GIVEN PASSAGE:
-- Opening Marker --
Personally I believe that most T's dislike large enclosures. I have had a few T's that have hated being moved into larger tanks. They have failed to eat and sat dorment in a corner of the tank. When moved back into thier old enclosures they have instantly turned back into their old selves. The largest tank I have is an adapted 3 foot fish tank which I keep my T blondi in. She spends 95% of her time in her burrow and the rest of the time never wanders more than six inches from it.


----------



## voyagerxp (Aug 7, 2009)

I put my salmon pink in a 4 foot tank when she was 10 years old and she sat huddled up in the corner of the tank and would not move or eat. Soon as i put her back in her old tank she came alive.


----------



## jack_rep (Sep 11, 2008)

Poxicator said:


> no, I'm not claiming that, Stanley Schultz is, he knows a little bit more than I do


beat me too it!


----------



## The Lone Gunman (Oct 14, 2009)

Poxicator said:


> no, I'm not claiming that, Stanley Schultz is, he knows a little bit more than I do


So, one author makes what appears to be an extremely wild claim, and it's automatically gospel?

Any idea how many species Schultz has studied in their natutral environments, and over what sort of periods? 

Regardless, it was not really the point in question, which was: do tarantulas get stressed in what some of us might regard as 'big' enclosures?

You have maintained that tarantulas spend their entire lives within a square metre. If that is so (and I find it very hard to believe that it is), then in order to replicate their natural environments, we should be providing them with tanks of at least that size, should we not?
-- Closing Marker --
RECORDED INFORMATION:
-- Opening Marker --
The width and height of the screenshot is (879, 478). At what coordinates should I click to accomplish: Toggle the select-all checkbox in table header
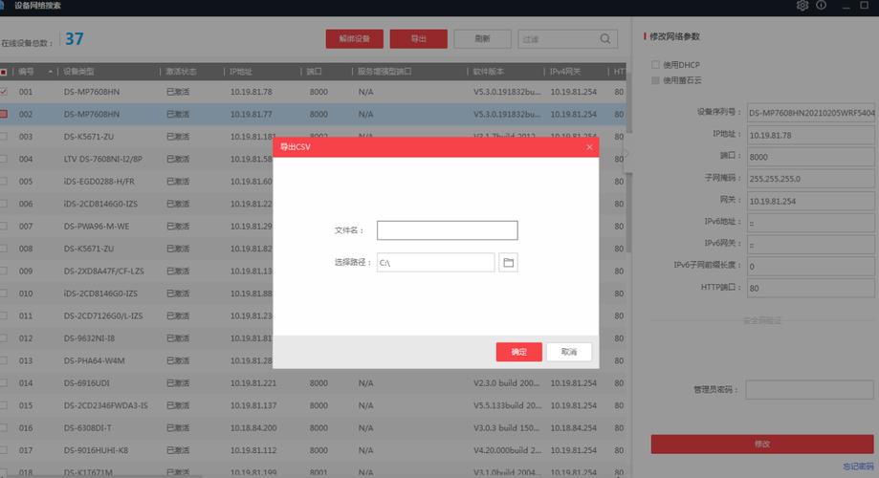[4, 72]
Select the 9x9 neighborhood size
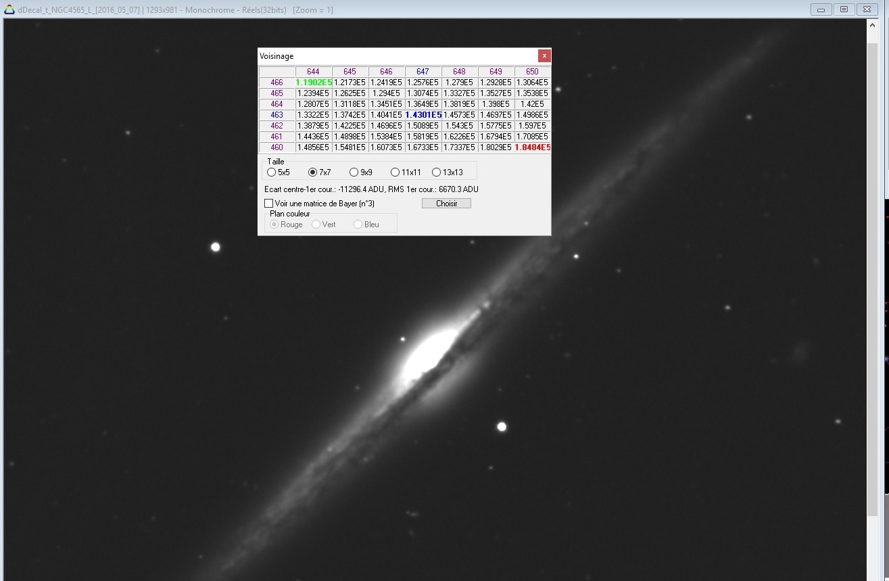This screenshot has height=581, width=889. (x=354, y=172)
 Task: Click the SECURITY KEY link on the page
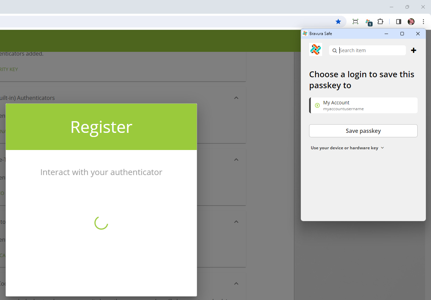click(x=9, y=69)
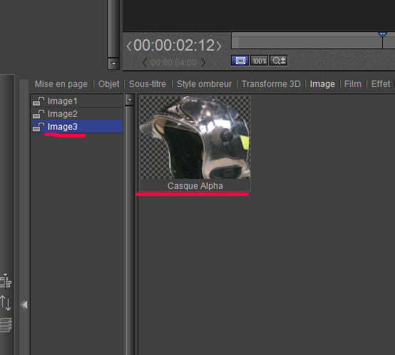395x355 pixels.
Task: Open the Style ombreur tab
Action: [x=204, y=84]
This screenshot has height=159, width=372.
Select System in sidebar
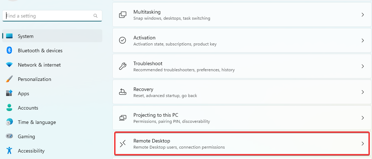(52, 36)
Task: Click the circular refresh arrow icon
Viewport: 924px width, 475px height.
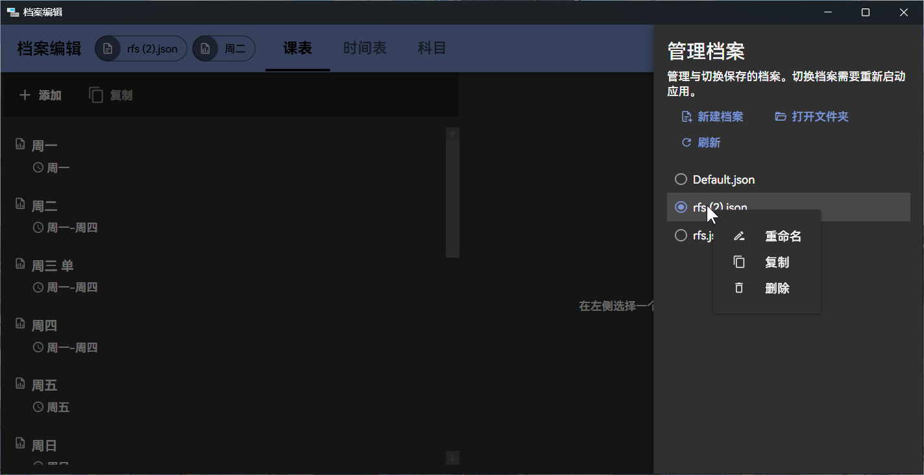Action: [x=687, y=143]
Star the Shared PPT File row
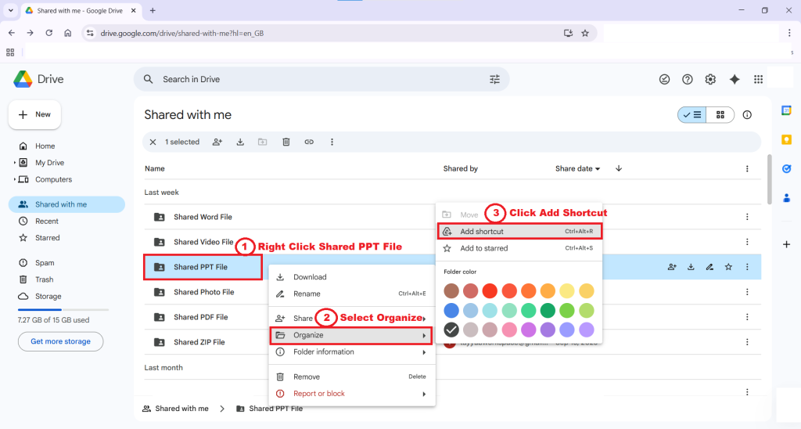The image size is (801, 429). point(728,267)
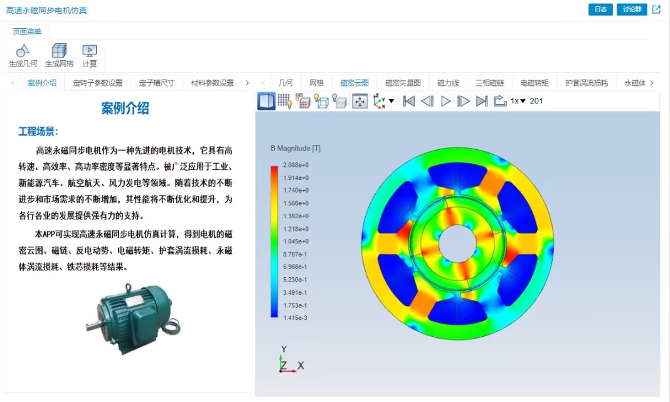Click the color legend cube icon

(303, 101)
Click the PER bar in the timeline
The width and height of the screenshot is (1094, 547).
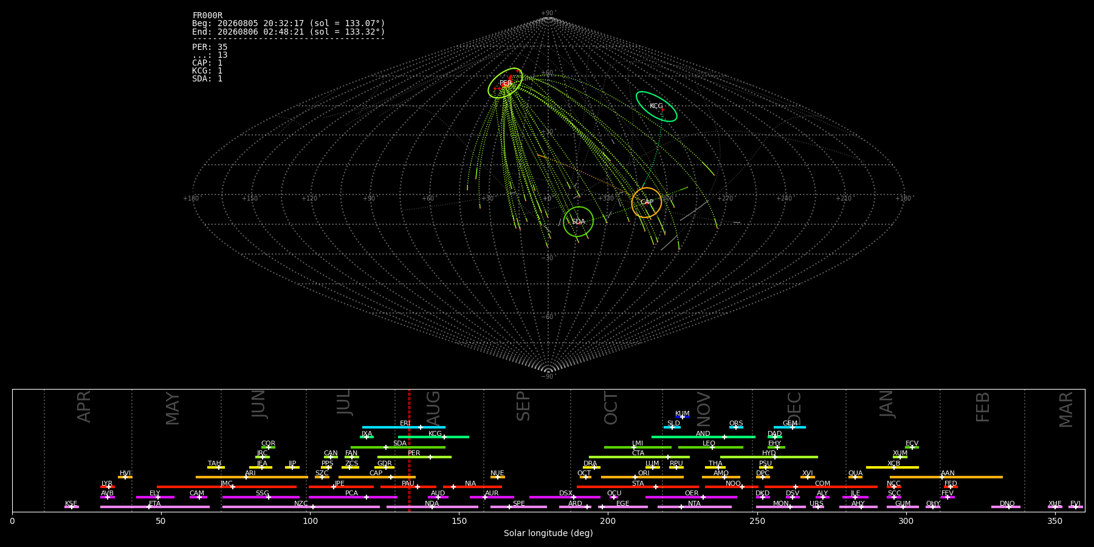tap(415, 457)
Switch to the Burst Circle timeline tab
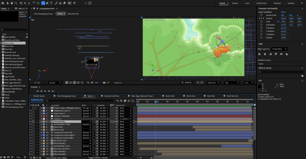 pyautogui.click(x=170, y=96)
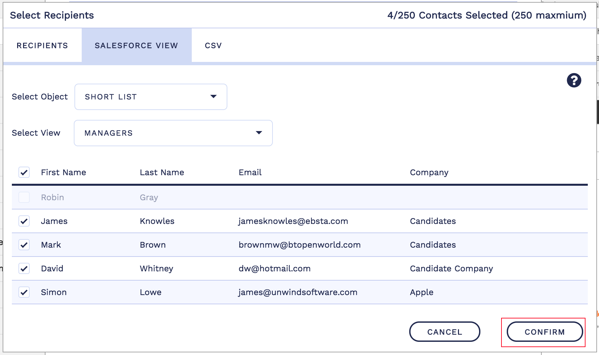Click the Last Name column header

tap(162, 172)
-- Closing Marker --
WHAT THE TASK REQUIRES:
Copy out the entire forum thread on tarantulas and enclosure size word for word.

SOLUTION TO THE EXERCISE:
Personally I believe that most T's dislike large enclosures. I have had a few T's that have hated being moved into larger tanks. They have failed to eat and sat dorment in a corner of the tank. When moved back into thier old enclosures they have instantly turned back into their old selves. The largest tank I have is an adapted 3 foot fish tank which I keep my T blondi in. She spends 95% of her time in her burrow and the rest of the time never wanders more than six inches from it.


----------



## voyagerxp (Aug 7, 2009)

I put my salmon pink in a 4 foot tank when she was 10 years old and she sat huddled up in the corner of the tank and would not move or eat. Soon as i put her back in her old tank she came alive.


----------



## jack_rep (Sep 11, 2008)

Poxicator said:


> no, I'm not claiming that, Stanley Schultz is, he knows a little bit more than I do


beat me too it!


----------



## The Lone Gunman (Oct 14, 2009)

Poxicator said:


> no, I'm not claiming that, Stanley Schultz is, he knows a little bit more than I do


So, one author makes what appears to be an extremely wild claim, and it's automatically gospel?

Any idea how many species Schultz has studied in their natutral environments, and over what sort of periods? 

Regardless, it was not really the point in question, which was: do tarantulas get stressed in what some of us might regard as 'big' enclosures?

You have maintained that tarantulas spend their entire lives within a square metre. If that is so (and I find it very hard to believe that it is), then in order to replicate their natural environments, we should be providing them with tanks of at least that size, should we not?